那人道:“我们受命运的呼唤,暂时能有落脚处就十分满意。”

“那就好。”她说:“此地名为丰山。就麻烦耕父承担起山神的义务。”

耕父?莫生祭猛然惊醒。这不就是神谕中要她去寻找的耕父和雍和吗?神谕中出现的异兽又出现在她梦中?这绝不是巧合。

身下传来一阵久违的柔软触感,仿佛置身于云朵之中,轻柔而舒适。她缓缓睁开眼睛,发现自己正躺在一张宽大的床上,身上盖着一条温暖的羊毛毯。那毯子细腻的质感轻抚着肌肤,带来丝丝暖意。

然而被窝的诱惑力实在是太大了,莫生祭凭借顽强的意志力一点一点地从床上坐起。每一次移动身体都是一场与困倦和慵懒的艰难抗争。

她环顾四周,只见帐篷内光线昏暗,仅仅点了一支微弱的蜡烛。那烛光摇曳不定,宛如风中残烛,只能勉强照亮周围一小片区域,根本无法看清整个帐篷的全貌。她刚一站起就听瑞炽说:“醒了?”

莫生祭皱起眉头,“你这么待着让外人看到得怎么说?”

“谁敢说那就是不要自己舌头了。”瑞炽将自己身边的蜡烛也点燃,他的脸在烛火的映照下忽明忽暗。“睡了足足三个时辰,满足了?”

“醒了。”她眨眨眼,看到一条由石灯点亮的道路,这是她的命运之路。她叹了口气检查过身上的物品后问:“这里是丰山?”

“丰山是虹国的叫法,怎么?”

“我得去看看。”

瑞炽一看便知是怎么回事。“他们可真会挑时间。莫倾煜已歼灭虹国军半数,小心些的话可以进入丰山。”

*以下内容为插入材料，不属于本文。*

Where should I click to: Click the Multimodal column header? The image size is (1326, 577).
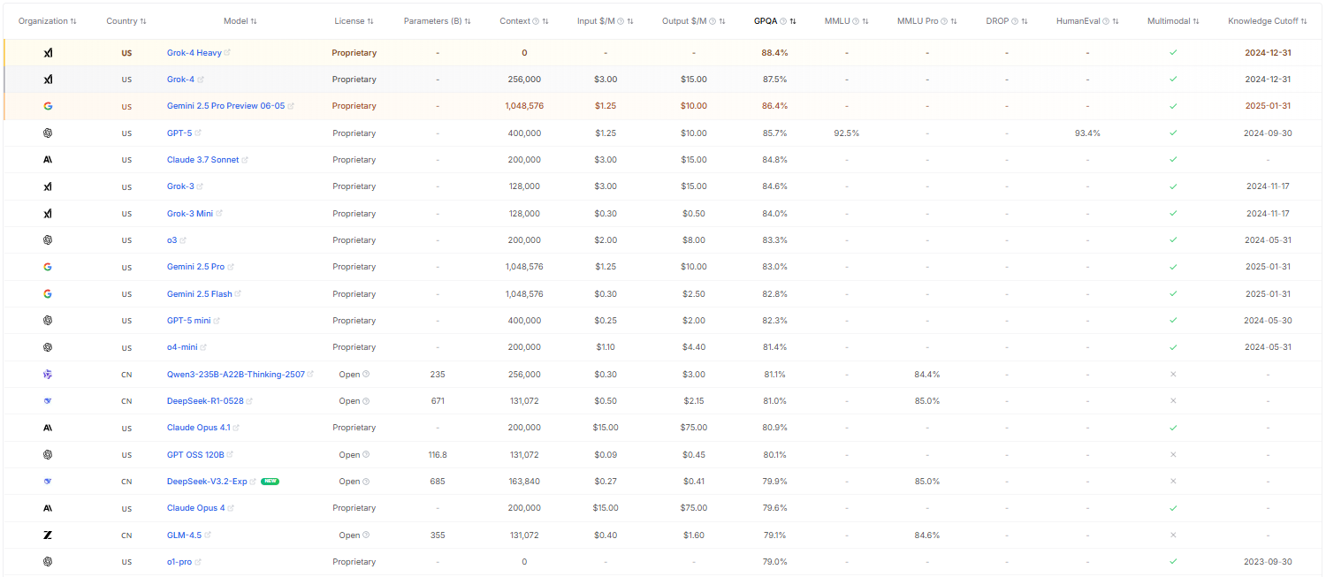(1169, 21)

她在桌上留了封信告知莫倾煜前因后果后跟着瑞炽两人一起离开了营地。

这是一天中最暗的时候,莫生祭总觉得跟拜司时的情况有点像。山中虽然没有起雾但不影响因月光昏暗而看不清脚下道路。瑞炽担心火把在山中目标太大只点了一只灯笼。

“不是说歼灭半数了吗?”

“困兽犹斗。现在才是最危险的时候。”瑞炽一把托住她的手臂拉着她跨过了一道石坎。“看路。”

“那岂不是很危险。”莫生祭突然站定,“还是等局势再稳定些我再……”

“所以现在是我们调查丰山最好的时间。”瑞炽说完提起灯笼照亮她的脸,发现她一脸担忧后又补了一句:“别担心,莫倾煜不是凭关系在这个年纪就坐上将军的。”

这点莫生祭很清楚,但她就是无法放心。耕父出现,国运将倾。没人知道会发生什么。

这座山与人们脑海里所构想出来的那种荒芜景象截然不同,相反地,它呈现出一片繁茂葱郁、生机盎然的景象。按理说,耕父作为既身为旱魃又身负异兽之名的存在,理应给周遭环境带来干旱和贫瘠,但此处却是如此的朝气蓬勃、充满活力。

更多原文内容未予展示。